Extracted entries section start
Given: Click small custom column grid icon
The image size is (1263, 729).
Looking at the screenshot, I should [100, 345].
Extracted entries section end
Extracted entries section start
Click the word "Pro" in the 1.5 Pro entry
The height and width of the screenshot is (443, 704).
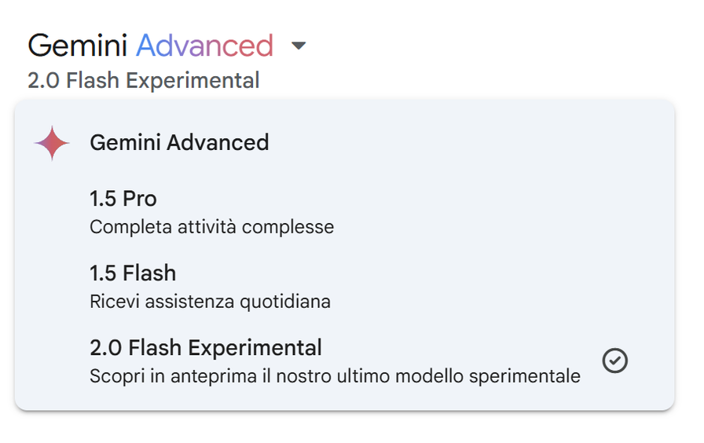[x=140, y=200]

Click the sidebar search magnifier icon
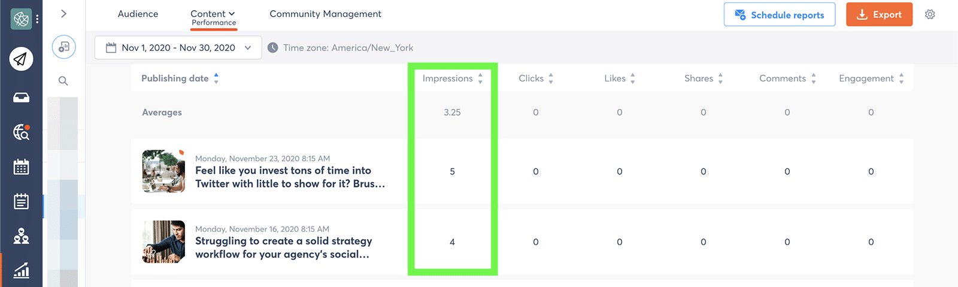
Extracted entries section end
■ Work to complete ■
Although the records above contain pictures, the copy must not; set down exactly the lines from the one with "Click the word" up to and including the one with "Click the sidebar search magnifier icon".

■ Exercise solution ■
Click the word "Pro" in the 1.5 Pro entry
The height and width of the screenshot is (443, 704).
[x=140, y=200]

Click the sidebar search magnifier icon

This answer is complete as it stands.